(Records drawn from a dataset)
==================================================

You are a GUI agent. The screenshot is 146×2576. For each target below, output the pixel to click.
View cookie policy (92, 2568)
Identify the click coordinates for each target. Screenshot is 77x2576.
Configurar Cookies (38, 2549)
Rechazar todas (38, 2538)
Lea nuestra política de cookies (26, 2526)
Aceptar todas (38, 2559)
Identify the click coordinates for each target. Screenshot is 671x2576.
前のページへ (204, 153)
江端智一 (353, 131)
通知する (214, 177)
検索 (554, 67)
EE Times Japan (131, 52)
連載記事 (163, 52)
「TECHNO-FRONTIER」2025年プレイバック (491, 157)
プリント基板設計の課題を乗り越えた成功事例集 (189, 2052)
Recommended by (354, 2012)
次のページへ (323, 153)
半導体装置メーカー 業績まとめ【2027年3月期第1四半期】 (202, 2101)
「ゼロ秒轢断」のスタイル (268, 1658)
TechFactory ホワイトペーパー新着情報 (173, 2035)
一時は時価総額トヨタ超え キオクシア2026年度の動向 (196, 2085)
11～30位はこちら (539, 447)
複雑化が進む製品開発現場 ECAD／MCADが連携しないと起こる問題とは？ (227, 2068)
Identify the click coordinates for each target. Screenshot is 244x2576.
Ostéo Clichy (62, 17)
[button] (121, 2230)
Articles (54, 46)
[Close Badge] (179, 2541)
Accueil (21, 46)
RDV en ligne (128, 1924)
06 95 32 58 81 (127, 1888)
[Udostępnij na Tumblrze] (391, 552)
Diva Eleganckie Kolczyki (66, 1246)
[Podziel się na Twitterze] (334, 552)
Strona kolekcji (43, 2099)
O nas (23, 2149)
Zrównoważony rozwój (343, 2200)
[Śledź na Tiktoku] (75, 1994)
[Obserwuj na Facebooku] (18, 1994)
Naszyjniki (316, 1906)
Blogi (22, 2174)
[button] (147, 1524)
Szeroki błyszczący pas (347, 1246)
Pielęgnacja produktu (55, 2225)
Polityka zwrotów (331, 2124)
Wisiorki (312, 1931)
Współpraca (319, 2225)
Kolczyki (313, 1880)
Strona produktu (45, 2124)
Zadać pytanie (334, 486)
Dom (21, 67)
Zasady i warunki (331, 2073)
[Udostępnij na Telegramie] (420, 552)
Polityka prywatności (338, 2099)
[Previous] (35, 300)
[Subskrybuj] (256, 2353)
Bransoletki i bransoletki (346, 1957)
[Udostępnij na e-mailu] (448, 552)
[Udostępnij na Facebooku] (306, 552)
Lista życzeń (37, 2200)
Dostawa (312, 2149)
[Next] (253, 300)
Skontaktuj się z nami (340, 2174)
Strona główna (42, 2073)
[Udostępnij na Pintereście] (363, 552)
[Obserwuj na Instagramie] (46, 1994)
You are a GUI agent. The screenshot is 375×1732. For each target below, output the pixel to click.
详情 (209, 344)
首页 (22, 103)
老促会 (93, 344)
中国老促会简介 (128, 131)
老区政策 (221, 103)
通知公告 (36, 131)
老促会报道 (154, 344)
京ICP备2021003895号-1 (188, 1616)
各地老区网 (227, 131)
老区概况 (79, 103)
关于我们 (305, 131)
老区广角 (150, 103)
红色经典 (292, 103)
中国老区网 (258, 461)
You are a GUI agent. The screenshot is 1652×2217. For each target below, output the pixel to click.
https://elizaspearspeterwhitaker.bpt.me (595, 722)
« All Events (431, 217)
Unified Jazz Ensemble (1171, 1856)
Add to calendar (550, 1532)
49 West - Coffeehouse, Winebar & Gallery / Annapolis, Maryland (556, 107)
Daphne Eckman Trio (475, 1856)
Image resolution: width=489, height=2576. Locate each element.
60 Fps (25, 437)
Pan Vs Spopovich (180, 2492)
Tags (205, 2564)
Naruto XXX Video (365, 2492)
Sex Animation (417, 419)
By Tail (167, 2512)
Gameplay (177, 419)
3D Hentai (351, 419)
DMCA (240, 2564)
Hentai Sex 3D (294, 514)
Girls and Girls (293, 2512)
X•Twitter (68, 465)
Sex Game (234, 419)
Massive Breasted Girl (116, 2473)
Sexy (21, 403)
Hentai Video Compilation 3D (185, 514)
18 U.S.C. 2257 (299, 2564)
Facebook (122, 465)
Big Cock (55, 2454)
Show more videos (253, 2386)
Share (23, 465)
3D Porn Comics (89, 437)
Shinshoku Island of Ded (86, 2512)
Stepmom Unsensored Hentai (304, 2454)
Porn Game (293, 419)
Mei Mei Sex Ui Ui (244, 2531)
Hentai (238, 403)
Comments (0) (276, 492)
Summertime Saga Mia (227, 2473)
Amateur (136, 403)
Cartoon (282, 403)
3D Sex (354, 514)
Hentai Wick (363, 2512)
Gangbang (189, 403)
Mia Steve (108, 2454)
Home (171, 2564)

==================================================

▶ **Exercise**
Wherever the word "output" appears in a line of the data, copy that line.

▶ **Problem solution**
You are a GUI agent. The screenshot is 146×2576. For each target below, output the pixel to click.
You are a GUI agent. The screenshot is 375×1732. For each target below, output the pixel to click.
You are a GUI agent. The screenshot is 1652×2217. For each target below, output the pixel to click.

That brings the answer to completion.